In May, inflation rose 8.6 percent, the highest rate since 1981

In May, inflation rose 8.6 percent, the highest rate since 1981

The Bureau of Labor Statistics reported Friday that inflation accelerated further in May, with prices rising 8.6 percent from a year ago, the fastest increase since December 1981.

The consumer price index, a broad measure of goods and services prices, rose more than the 8.3 percent predicted by the Dow Jones. Excluding volatile food and energy prices, core CPI increased by 6%, slightly higher than the 5.9% estimate.

On a monthly basis, headline CPI increased by 1%, while core CPI increased by 0.6 percent, compared to estimates of 0.7 and 0.5 percent.

Rising housing, gasoline, and food prices all contributed to the rise.
Energy prices rose 3.9 percent month over month, bringing the annual gain to 34.6 percent. Fuel oil gained 16.9 percent month over month, bringing the 12-month gain to 106.7 percent.

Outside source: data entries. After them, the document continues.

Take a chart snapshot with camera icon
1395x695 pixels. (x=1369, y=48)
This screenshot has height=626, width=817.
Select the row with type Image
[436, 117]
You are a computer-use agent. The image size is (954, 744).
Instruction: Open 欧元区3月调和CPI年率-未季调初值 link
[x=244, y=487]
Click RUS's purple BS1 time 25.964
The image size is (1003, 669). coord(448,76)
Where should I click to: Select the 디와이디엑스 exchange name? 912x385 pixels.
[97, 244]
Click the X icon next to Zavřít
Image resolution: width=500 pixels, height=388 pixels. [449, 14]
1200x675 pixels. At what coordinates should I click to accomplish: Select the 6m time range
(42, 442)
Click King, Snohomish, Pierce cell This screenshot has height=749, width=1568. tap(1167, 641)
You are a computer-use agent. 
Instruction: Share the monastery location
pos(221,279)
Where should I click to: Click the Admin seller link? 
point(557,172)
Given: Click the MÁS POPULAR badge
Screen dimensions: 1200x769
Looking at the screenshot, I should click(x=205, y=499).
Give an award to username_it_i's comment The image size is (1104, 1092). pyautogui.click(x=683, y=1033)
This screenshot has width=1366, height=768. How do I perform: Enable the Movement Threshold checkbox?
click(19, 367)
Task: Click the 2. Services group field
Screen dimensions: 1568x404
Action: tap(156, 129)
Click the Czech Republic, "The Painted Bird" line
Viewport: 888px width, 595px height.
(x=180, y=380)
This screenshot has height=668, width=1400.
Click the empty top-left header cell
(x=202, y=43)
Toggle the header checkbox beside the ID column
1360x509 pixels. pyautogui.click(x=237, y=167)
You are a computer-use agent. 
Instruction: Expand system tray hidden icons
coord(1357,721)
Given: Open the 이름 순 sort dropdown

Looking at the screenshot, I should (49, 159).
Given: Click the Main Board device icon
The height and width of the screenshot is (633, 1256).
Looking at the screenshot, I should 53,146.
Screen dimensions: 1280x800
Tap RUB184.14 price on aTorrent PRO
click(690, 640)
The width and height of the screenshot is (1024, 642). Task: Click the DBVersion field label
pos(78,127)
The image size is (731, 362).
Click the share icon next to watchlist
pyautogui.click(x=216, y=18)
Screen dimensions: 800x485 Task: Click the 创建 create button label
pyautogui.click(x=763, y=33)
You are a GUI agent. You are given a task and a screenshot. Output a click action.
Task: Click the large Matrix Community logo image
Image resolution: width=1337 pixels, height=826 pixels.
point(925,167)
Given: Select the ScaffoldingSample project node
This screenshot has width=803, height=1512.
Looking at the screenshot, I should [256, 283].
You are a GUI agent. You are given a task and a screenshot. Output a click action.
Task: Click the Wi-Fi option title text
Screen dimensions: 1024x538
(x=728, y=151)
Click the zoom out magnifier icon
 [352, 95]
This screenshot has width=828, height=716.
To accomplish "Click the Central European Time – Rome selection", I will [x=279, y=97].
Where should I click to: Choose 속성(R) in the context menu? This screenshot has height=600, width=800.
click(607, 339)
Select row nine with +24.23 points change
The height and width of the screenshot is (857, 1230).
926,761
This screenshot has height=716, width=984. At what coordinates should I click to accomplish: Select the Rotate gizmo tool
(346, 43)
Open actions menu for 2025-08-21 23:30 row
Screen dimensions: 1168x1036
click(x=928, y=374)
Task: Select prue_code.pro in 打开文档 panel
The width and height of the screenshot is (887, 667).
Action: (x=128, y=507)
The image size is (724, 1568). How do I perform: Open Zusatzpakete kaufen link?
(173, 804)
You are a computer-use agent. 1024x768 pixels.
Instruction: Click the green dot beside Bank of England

Shelter costs, which account for roughly one-third of the CPI, increased 0.6 percent in the month, the fastest one-month increase since March 2004. The 5.5 percent year-on-year increase is the highest since February 1991.Finally, food prices increased by 1.2 percent in May, bringing the year-over-year increase to 10.1 percent.

Because of the rising cost of living, employees had to take another pay cut this month. According to a separate BLS release, real wages fell 0.6 percent in April after accounting for inflation, despite an increase in average hourly earnings of 0.3 percent. Real average hourly earnings were down 3 percent year on year.

Markets reacted negatively to the report, with stock futures pointing to a lower opening on Wall Street and government bond yields rising.